Extract —

The American people were rightly outraged by this act of war. Whether the cause was retribution or simple recognition of our common humanity, the words ``Never Forget'' were invoked in tearful or angry rectitude, defiantly written in the dust of Ground Zero or humbly penned on makeshift memorials erected all across the land. The country was united in its determination that these acts should not go unmarked and unpunished.
Eight long years have passed since that dark and terrible day. Sadly, some have forgotten the promises we made to those whose lives were taken in such a cruel and vicious manner.
We have not forgotten. We are the husbands and wives, mothers and fathers, sons, daughters, sisters, brothers and other family members of the victims of these depraved and barbaric attacks, and we feel a profound obligation to ensure that justice is done on their behalf. It is incomprehensible to us that members of the United States Congress would propose that the same men who today refer to the murder of our loved ones as a ``blessed day'' and who targeted the United States Capitol for the same kind of destruction that was wrought in New York, Virginia and Pennsylvania, should be the beneficiaries of a social compact of which they are not a part, do not recognize, and which they seek to destroy: the United States Constitution.

Data excerpt —
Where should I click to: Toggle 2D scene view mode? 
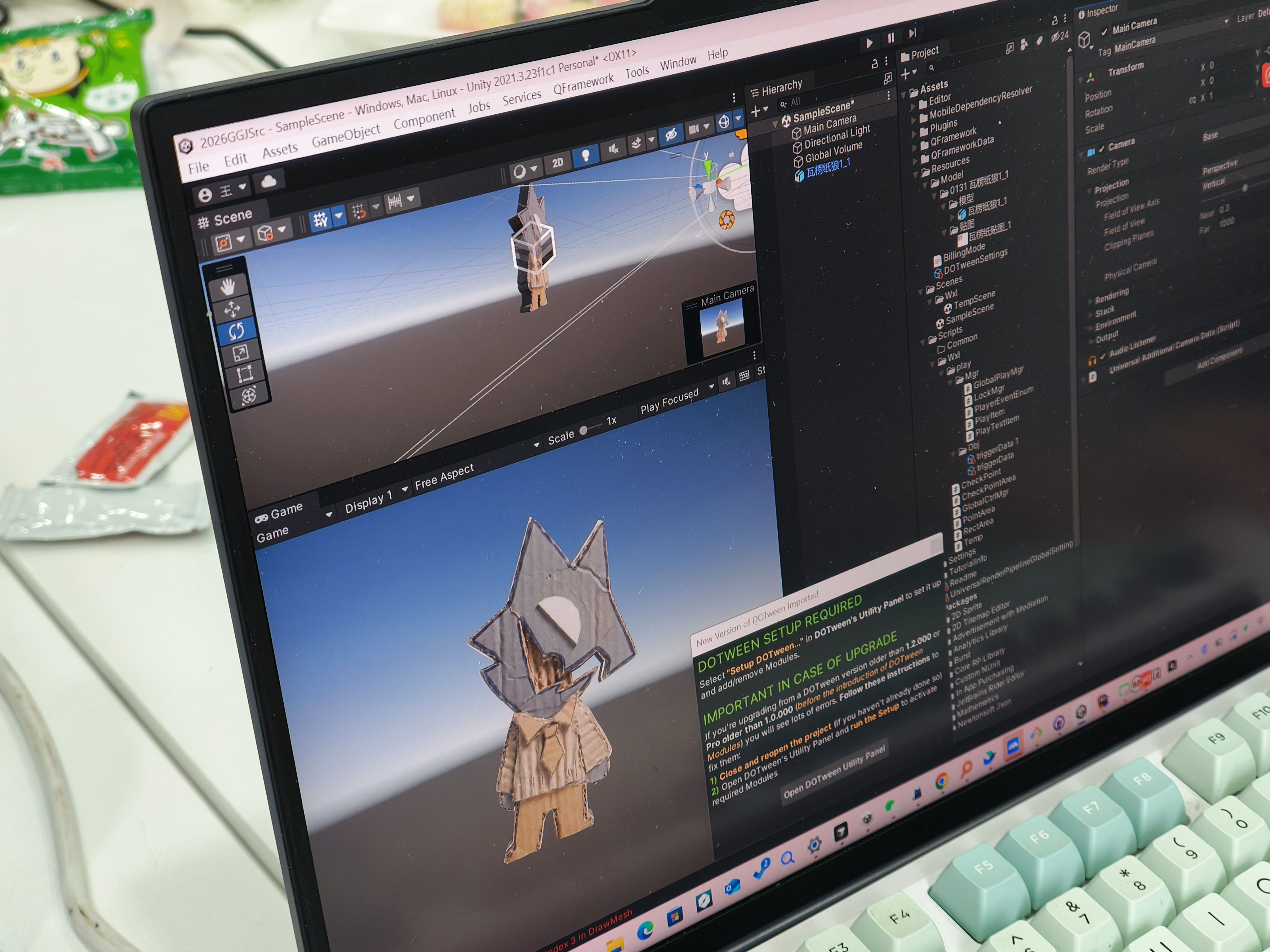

Problems and tasks —
1. Please copy word for word the part of the families' statement above that opens with the words containing "We have not" and closes with "United States Constitution.".
2. Answer these questions from the families' statement above:
(a) How many years have passed since the attacks, according to the statement?
(b) Which three places does the statement name as sites of destruction?
(c) What words were written in the dust of Ground Zero?

Solutions for each task —
1.
We have not forgotten. We are the husbands and wives, mothers and fathers, sons, daughters, sisters, brothers and other family members of the victims of these depraved and barbaric attacks, and we feel a profound obligation to ensure that justice is done on their behalf. It is incomprehensible to us that members of the United States Congress would propose that the same men who today refer to the murder of our loved ones as a ``blessed day'' and who targeted the United States Capitol for the same kind of destruction that was wrought in New York, Virginia and Pennsylvania, should be the beneficiaries of a social compact of which they are not a part, do not recognize, and which they seek to destroy: the United States Constitution.

2.
(a) Eight years.
(b) New York, Virginia and Pennsylvania.
(c) "Never Forget."